Thursday, August 17, 2017

Artificial Languages on Radio: Esperanto

By far, the most popular artificial language that has ever been created is the language known under the title Esperanto.  The very name, Esperanto, means one who hopes.

It was Dr. Ludwig Zamenhof, a Polish eye doctor, who developed the Esperanto language and he released it to the world in his book, Unua Libro, that was printed in the year 1887.  His intent was that Esperanto should become the world’s major second language, and thus multitudes of people with a myriad of primary languages would be able to intercommunicate with comfort and ease.
 The Esperanto language is said to be very easy to learn, and in fact linguists state that it can be mastered in the shortest amount of time for any language upon the Earth.  Esperanto is totally regular in all of its grammatical forms, and it is very flexible in its build up of terminology.  The entire grammar structure can be learned in one lesson.       

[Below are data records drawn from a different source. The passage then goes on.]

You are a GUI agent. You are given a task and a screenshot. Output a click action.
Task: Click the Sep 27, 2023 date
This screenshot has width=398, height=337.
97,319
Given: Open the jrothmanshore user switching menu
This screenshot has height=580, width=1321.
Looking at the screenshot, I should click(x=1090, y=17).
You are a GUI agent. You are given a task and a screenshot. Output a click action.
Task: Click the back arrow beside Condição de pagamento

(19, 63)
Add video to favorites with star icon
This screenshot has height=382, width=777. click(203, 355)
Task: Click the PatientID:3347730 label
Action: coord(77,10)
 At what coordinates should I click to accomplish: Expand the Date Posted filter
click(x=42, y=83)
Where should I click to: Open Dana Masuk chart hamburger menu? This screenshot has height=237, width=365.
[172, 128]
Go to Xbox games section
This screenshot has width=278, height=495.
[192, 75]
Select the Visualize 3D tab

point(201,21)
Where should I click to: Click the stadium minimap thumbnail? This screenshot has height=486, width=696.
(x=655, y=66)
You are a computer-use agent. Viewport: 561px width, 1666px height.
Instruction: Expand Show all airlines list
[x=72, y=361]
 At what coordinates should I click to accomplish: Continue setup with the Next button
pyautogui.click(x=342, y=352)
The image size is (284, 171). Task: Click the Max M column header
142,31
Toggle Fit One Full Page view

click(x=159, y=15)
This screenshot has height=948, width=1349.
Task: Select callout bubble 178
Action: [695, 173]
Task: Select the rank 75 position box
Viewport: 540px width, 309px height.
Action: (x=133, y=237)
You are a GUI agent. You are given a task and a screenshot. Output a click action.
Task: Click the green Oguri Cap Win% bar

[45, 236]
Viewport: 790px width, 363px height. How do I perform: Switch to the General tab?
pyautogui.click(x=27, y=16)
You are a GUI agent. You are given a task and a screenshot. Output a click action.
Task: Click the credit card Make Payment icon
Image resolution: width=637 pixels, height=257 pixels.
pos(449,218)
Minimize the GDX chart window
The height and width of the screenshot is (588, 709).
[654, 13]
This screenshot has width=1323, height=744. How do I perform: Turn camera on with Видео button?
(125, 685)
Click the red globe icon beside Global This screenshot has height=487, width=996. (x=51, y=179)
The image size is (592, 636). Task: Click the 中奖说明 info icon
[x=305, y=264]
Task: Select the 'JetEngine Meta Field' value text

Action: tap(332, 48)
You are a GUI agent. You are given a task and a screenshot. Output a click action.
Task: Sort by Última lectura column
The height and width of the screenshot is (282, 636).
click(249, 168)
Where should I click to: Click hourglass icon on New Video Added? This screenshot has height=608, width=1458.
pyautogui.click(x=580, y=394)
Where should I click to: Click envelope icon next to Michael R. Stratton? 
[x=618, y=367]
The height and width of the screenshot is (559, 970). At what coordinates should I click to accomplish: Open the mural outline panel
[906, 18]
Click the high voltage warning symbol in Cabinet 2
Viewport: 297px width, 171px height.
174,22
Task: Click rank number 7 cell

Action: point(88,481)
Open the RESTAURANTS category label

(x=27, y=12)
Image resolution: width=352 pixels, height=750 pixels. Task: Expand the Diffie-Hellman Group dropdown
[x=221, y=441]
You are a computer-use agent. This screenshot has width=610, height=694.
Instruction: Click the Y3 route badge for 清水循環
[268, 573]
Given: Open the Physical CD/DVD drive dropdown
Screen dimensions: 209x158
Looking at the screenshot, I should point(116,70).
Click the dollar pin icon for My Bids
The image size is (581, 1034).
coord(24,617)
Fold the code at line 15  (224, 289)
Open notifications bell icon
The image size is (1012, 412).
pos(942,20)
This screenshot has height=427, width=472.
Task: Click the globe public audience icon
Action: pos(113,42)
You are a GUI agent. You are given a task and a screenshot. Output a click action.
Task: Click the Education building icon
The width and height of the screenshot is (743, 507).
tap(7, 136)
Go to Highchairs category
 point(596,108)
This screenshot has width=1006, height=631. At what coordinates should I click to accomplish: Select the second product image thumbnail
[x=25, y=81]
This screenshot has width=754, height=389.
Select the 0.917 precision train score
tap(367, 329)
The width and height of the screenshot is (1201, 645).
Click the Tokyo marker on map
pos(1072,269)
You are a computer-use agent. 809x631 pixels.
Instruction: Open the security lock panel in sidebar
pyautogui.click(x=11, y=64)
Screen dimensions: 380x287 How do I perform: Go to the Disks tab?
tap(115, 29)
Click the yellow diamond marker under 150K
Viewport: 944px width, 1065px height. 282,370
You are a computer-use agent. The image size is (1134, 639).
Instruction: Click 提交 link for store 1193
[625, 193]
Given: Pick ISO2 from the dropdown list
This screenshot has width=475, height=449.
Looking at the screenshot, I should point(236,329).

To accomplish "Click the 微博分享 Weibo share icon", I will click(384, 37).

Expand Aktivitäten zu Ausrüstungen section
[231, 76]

 According to Wikipedia: There are some two million people who have varying degrees of proficiency in the language, including up to two thousand people for whom Esperanto is their mother tongue, having learned it in their childhood home.  Esperantists are found in some 120 countries and its highest volume of usage is found in Europe, Eastern Asia and South America.
 The first international congress of Esperanto speakers was held in Boulogne-sur-Mer in France in 1905, and since then there has been an international Esperanto Congress somewhere every year, except during the years of World War 1 and World War 2.  These major annual events attract many participants from throughout the world, usually around 2,000, though on one occasion the attendance reached as high as 6,000.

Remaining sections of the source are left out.